Armando de la Garza
Una avería en la red de transmisión de 220 kV entre Matanzas y Cienfuegos desencadenó la desconexión total del suministro en medio de la severa crisis de combustible.
Las autoridades advierten que, a pesar de la interconexión de todas las provincias, las afectaciones eléctricas continúan debido al déficit de generación.
LA HABANA, Cuba — Tras unas 32 horas de labor continua, la compañía estatal Unión Eléctrica (UNE) informó el restablecimiento del Sistema Electroenergético Nacional (SEN) y la interconexión de todas las provincias del país, luego de registrarse el octavo apagón general en la isla en lo que va de 2026.
El incidente generalizado se originó este viernes a raíz de una avería grave en una línea de transmisión de 220 kilovoltios que enlaza las provincias de Matanzas y Cienfuegos. Esta falla provocó una desconexión en cadena, un escenario agravado por la inestabilidad meteorológica y el crónico déficit de combustible que afecta al país caribeño.
Un proceso complejo y secuencial
Lisner Cruz, jefe de operaciones del despacho de carga de la UNE, calificó el proceso de reconexión como “muy difícil”. Detalló que las maniobras debieron realizarse de manera secuencial, energizando las subestaciones de cada territorio de forma paulatina para articular nuevamente toda la red.
Cruz señaló que el país carece actualmente del combustible necesario para sostener la generación termoeléctrica tradicional. Para lograr la sincronización, el sistema dependió exclusivamente de los bloques térmicos operativos, sistemas de generación con crudo y gas nacional, y el aporte de la energía fotovoltaica, cuya capacidad también se vio mermada por condiciones climáticas adversas.
Crisis energética estructural
El restablecimiento del SEN en Cuba constituye un procedimiento técnico complejo que suele prolongarse por más de treinta horas. El objetivo prioritario de este protocolo es suministrar corriente de manera estable a las centrales termoeléctricas —el pilar fundamental de la generación en la isla— para que recuperen su capacidad de producción a gran escala y comiencen a satisfacer la demanda nacional.
Con este episodio, Cuba acumula ocho apagones generales en lo que va de año y un total de trece en los últimos dos años.

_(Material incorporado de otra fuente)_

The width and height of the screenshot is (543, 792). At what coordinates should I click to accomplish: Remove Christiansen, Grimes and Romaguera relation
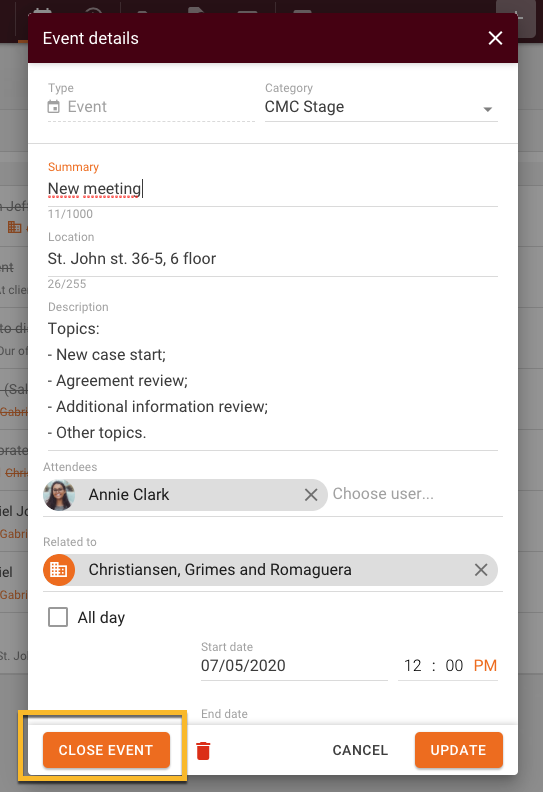click(x=481, y=570)
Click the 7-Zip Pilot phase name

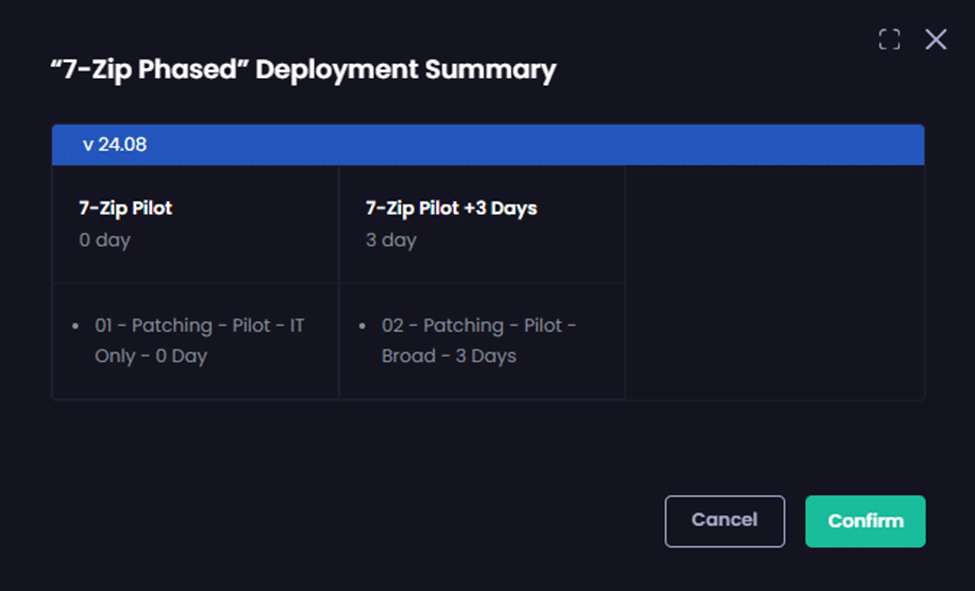click(125, 208)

Esta persistente crisis energética responde a la obsolescencia de su infraestructura eléctrica, una situación que se ha visto severamente recrudecida por las restricciones en las importaciones de petróleo hacia la isla.
A pesar de que el sistema de transmisión se encuentra nuevamente energizado, las autoridades de la UNE advirtieron que las afectaciones en el servicio se mantendrán de forma severa mientras no se estabilice el suministro de combustible para la generación base.